GOP politicians are shifting the immigration debate to economics, and away from culture and race, boosting their outreach to the many Hispanics who are worried about legal and illegal immigration.
“It is not our job to get cheap [migrant] labor for big business, as much as labor might want that,” Rep. Tom Cotton told The Daily Caller Aug. 15.
“By standing up against illegal immigration, and by standing against the [Senate’s 2013 immigration bill], I am in fact showing, as so many [other GOP legislators] are, that I care about Americans,” including American Hispanics, said Cotton, who is running for the Arkansas Senate seat held by Democratic Sen. Mark Pryor.
The shift is backed by polling data, which shows widespread opposition among independents and Hispanics to illegal immigration, and significant support for rapid deportation of Central American illegals.
The polling data and the GOP shift is a problem for President Barack Obama, who is widely blamed for allowing the Central American inflow.
Obama is also expected to soon announce a high-risk policy of awarding work-permits to millions of illegals already in the country.

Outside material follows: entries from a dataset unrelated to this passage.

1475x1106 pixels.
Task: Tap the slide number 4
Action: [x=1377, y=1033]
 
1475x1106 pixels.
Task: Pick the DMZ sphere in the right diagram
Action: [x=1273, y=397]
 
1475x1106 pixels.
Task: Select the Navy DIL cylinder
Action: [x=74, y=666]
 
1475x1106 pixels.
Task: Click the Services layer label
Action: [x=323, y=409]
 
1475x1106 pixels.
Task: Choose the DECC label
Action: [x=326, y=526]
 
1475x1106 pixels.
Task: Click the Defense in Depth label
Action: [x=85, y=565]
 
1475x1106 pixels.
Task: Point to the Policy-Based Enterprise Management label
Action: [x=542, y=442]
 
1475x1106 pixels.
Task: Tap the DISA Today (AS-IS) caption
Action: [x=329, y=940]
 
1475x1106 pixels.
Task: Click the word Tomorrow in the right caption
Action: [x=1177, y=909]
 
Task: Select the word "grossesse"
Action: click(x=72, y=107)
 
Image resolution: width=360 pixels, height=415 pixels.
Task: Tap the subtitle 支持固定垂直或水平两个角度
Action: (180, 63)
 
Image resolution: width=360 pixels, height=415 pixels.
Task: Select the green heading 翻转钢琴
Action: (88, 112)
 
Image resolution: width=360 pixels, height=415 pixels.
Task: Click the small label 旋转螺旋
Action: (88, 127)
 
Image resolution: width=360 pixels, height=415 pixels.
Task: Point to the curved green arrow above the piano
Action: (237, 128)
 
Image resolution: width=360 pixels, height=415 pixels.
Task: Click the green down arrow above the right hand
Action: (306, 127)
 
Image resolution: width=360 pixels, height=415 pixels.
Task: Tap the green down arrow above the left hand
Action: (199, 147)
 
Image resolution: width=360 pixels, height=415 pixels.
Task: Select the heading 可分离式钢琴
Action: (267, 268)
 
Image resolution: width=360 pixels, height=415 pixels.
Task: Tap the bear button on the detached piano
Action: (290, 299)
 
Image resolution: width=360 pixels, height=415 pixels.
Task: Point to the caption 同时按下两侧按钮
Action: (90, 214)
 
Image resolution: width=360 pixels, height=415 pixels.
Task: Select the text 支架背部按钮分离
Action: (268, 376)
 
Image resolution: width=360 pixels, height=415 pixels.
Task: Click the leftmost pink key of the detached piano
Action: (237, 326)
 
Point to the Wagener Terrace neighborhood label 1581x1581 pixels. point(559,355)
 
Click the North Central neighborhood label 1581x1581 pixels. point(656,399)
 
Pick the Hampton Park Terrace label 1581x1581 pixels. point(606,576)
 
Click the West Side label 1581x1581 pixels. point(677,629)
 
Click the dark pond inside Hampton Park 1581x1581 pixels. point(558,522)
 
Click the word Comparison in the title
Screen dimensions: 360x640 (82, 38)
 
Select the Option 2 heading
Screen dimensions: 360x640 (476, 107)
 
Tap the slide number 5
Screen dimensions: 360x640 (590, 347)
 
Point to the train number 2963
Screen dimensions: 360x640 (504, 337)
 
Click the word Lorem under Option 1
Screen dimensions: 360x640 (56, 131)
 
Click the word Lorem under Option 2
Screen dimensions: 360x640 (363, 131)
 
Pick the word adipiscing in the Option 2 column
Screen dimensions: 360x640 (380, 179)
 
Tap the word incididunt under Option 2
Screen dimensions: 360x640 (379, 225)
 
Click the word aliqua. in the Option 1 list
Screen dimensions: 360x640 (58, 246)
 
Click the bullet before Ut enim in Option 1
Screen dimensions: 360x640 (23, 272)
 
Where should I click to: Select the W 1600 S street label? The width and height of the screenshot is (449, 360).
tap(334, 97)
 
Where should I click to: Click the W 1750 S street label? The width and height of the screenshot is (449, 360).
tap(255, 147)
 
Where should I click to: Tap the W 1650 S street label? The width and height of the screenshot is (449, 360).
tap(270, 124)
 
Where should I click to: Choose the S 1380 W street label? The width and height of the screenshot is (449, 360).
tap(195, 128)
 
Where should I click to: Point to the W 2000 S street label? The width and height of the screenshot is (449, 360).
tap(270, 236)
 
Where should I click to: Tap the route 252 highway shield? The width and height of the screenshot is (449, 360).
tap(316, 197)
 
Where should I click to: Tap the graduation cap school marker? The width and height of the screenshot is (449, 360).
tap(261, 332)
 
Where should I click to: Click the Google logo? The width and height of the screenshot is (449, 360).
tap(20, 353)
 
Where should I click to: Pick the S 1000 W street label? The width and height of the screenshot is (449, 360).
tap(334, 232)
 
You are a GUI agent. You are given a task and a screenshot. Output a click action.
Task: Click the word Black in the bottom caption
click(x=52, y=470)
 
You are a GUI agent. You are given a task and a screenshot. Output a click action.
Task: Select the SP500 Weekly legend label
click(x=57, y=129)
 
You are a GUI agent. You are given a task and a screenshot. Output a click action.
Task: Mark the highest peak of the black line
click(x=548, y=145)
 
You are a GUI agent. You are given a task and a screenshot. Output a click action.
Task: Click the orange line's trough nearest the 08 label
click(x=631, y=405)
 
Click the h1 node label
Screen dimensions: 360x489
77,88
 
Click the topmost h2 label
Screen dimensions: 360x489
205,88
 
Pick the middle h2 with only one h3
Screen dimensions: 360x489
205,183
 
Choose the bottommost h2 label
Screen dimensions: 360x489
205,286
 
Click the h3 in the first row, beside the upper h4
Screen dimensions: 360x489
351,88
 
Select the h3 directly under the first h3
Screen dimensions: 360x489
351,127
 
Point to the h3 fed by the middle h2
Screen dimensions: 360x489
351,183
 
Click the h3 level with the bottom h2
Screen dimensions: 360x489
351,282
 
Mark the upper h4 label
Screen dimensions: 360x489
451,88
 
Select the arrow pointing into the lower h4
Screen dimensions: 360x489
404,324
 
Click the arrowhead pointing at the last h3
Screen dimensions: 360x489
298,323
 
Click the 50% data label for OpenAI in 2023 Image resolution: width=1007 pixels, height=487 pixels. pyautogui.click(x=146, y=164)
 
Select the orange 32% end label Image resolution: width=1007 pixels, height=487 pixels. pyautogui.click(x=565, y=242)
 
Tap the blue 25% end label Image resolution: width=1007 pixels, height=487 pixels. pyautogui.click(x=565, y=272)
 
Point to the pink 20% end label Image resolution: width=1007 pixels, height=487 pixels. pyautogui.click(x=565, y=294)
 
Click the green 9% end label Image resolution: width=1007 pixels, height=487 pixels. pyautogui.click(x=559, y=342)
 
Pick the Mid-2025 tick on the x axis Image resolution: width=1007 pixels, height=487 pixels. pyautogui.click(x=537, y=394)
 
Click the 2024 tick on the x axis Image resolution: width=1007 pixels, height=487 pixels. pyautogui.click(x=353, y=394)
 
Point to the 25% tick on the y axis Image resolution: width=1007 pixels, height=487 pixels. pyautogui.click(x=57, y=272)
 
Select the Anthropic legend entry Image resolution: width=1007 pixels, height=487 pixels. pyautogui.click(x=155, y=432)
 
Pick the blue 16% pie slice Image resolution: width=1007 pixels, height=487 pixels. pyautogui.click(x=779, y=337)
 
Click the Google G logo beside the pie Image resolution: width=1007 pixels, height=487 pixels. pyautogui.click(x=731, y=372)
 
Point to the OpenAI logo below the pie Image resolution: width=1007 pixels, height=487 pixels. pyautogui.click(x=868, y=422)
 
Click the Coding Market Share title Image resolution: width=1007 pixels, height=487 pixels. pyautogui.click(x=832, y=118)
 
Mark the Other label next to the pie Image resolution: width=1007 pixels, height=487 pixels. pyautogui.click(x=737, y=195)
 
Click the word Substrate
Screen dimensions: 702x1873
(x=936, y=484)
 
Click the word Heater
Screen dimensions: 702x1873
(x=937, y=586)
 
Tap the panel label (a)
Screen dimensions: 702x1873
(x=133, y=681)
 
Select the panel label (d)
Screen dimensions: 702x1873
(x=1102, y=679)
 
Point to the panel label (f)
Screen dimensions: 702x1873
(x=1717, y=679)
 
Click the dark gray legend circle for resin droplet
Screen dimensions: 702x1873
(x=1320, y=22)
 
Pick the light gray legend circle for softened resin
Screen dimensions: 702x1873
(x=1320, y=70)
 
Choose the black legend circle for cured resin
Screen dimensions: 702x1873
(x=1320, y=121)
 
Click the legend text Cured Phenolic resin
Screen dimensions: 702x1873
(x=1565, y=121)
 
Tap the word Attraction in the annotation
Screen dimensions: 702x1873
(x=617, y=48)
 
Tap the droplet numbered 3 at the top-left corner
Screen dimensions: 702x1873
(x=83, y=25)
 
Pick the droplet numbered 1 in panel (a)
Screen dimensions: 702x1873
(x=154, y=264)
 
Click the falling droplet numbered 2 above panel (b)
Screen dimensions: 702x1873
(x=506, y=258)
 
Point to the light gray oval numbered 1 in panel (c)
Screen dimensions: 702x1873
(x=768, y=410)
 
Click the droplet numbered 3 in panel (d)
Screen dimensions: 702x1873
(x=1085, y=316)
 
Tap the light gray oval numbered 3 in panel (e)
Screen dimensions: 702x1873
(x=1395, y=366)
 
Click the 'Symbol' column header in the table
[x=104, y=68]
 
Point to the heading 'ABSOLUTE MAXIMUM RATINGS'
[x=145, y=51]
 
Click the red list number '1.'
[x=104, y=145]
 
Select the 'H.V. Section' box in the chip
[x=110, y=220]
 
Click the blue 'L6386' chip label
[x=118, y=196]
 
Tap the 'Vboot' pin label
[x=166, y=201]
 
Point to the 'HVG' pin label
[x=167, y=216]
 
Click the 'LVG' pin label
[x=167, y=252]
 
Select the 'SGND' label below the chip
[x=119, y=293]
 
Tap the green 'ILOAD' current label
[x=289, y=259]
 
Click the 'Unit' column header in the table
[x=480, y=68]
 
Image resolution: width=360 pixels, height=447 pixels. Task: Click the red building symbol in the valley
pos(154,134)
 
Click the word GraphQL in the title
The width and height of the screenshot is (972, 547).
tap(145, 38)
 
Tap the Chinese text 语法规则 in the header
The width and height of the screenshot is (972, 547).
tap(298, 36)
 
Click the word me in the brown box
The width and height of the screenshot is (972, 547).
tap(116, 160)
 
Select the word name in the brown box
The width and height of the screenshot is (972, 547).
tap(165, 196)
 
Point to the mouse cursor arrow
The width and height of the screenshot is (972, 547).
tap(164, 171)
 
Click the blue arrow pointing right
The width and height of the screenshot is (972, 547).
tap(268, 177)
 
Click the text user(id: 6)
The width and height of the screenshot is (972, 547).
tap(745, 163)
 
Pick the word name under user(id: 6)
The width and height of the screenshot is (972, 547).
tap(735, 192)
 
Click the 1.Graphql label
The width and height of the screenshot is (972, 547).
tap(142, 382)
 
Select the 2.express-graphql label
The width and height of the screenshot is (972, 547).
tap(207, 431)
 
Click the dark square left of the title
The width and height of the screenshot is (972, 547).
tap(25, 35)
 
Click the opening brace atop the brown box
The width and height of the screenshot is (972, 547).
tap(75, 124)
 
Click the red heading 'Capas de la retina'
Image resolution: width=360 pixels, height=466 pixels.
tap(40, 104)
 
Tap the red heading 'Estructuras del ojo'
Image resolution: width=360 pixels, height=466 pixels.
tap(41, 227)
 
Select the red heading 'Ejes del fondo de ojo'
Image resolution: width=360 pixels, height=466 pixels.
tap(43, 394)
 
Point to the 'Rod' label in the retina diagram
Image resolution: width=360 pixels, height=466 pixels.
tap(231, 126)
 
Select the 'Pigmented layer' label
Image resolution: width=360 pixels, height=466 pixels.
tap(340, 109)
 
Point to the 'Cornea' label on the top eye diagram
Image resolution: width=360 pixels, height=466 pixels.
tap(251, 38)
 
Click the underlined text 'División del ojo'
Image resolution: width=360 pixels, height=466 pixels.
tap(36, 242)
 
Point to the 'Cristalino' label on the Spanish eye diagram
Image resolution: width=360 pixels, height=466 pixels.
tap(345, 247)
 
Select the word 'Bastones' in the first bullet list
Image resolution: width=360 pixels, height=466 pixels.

That policy also risks a repudiation from swing-voters and Hispanics worried about wages and jobs, according to polling data.
“Surveys do show that [Hispanics] want to strengthen the border, [and support] border enforcement,” said Adrian Pantoja, an expert at Latino Decisions, a California-based firm which provides polling advice to progressive groups.
Republicans “can have very strong support for some Republican positions if they are framed in a way that is not anti-Latino or group [Latinos] into one category,” said Pantoja, who is also a professor of Political Studies and Chicano/Latino Transnational Studies at Pitzer College.